Surabaya, Chanel Indonesia— Direktorat Jenderal Pendidikan Islam Kementerian Agama (Kemenag) memperkuat kolaborasi lintas kementerian dan pemerintah daerah dalam percepatan renovasi dan rekonstruksi bangunan pesantren. Komitmen ini dibahas dalam Rapat Koordinasi Daerah (Rakorda) yang digelar Kementerian Koordinator Bidang Pemberdayaan Masyarakat (Kemenko PM) di Surabaya, Jawa Timur.
Rakorda dihadiri oleh Sekretaris Daerah dan Organisasi Perangkat Daerah (OPD) dari seluruh kabupaten/kota di Jawa Timur, serta perwakilan dari Kementerian PUPR, Kemendagri, dan Kemenag.
Pesantren Butuh Dukungan Teknis dan Legalitas Bangunan
Direktur Pesantren Kemenag, Basnang Said, menegaskan bahwa keselamatan dan kelayakan bangunan pesantren harus menjadi perhatian bersama.
“Pesantren memiliki peran sosial yang besar dalam pendidikan dan pemberdayaan masyarakat. Karena itu, keamanan bangunannya harus menjadi prioritas,” ujar Basnang.
Saat ini terdapat 42.639 pesantren di Indonesia, sebagian besar berdiri secara swadaya dan bertumbuh tanpa perencanaan teknis bangunan bertingkat. Dari jumlah tersebut, hanya 667 pesantren yang memiliki Perizinan Bangunan Gedung (PBG) dan 170 pesantren memiliki Sertifikat Laik Fungsi (SLF).
“Banyak pesantren berdiri sejak berabad-abad lalu. Ini menunjukkan perlunya dukungan nyata pemerintah daerah dan lintas kementerian, terutama bagi pesantren di daerah rawan bencana,” jelas Basnang.
Percepatan PBG dan SLF Jadi Fokus
Deputi Kemenko PM, Abdul Haris, mendorong peningkatan kepemilikan PBG dan SLF sebagai bagian dari upaya percepatan renovasi.
“Masih banyak pesantren yang belum memiliki PBG dan SLF. Rakorda ini menjadi forum penting untuk memperkuat sinergi antara K/L dan pemerintah daerah,” tegasnya.
Direktur Jenderal Cipta Karya Kementerian PUPR, Dewi Chomistriana, menambahkan bahwa bangunan pesantren harus memenuhi standar keselamatan, kesehatan, kenyamanan, dan kemudahan sebagai dasar audit kelayakan.
Hal senada disampaikan Direktur Sinkronisasi Urusan Pemerintahan Daerah II Kemendagri, Suprayitno, yang menegaskan peran strategis pemerintah daerah dalam membantu proses administrasi PBG dan SLF.

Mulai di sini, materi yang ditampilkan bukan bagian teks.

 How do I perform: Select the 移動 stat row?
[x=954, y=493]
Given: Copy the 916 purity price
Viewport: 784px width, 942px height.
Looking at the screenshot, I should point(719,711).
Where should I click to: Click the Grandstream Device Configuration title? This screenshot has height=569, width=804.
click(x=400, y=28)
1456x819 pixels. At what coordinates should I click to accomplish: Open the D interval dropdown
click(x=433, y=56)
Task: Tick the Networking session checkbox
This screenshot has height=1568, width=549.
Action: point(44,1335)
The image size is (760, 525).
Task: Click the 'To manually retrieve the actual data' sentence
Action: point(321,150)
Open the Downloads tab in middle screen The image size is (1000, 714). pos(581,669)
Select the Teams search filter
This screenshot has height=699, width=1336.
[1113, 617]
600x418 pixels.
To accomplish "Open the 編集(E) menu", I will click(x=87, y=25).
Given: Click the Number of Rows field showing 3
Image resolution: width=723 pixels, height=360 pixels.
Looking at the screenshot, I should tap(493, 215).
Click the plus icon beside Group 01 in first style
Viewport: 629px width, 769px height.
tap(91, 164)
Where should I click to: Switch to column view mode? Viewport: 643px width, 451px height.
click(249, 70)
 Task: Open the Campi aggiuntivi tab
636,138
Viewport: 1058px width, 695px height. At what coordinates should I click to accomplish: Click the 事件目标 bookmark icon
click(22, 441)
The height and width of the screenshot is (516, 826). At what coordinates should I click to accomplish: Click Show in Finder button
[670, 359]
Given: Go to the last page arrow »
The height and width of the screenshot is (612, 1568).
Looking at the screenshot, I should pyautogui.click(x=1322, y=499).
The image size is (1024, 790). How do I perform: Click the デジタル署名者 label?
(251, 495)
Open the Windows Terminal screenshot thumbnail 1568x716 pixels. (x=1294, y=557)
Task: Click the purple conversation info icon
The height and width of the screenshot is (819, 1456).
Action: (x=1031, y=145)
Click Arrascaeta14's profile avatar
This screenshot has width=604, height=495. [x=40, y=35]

“Pemerintah daerah dapat mempercepat proses melalui sosialisasi, pembinaan standar bangunan, dan fasilitasi administrasi,” ujarnya.
Rekomendasi Rakorda
Rakorda menghasilkan sejumlah rekomendasi strategis, di antaranya:
-
Penyusunan kesepakatan lintas kementerian/lembaga untuk pembebasan retribusi PBG.
-
Penyusunan pedoman pelaksanaan untuk percepatan renovasi dan rekonstruksi pesantren.
-
Penguatan koordinasi dan pendampingan teknis bagi pesantren di seluruh daerah.
Direktorat Pesantren Kemenag menyambut baik langkah ini sebagai bagian dari upaya menciptakan ekosistem pesantren yang lebih aman dan berkelanjutan.
“Kemenag akan terus mendampingi pesantren dalam proses legalisasi dan sertifikasi bangunan, sambil memastikan kegiatan belajar mengajar tetap aman dan layak,” tutup Basnang.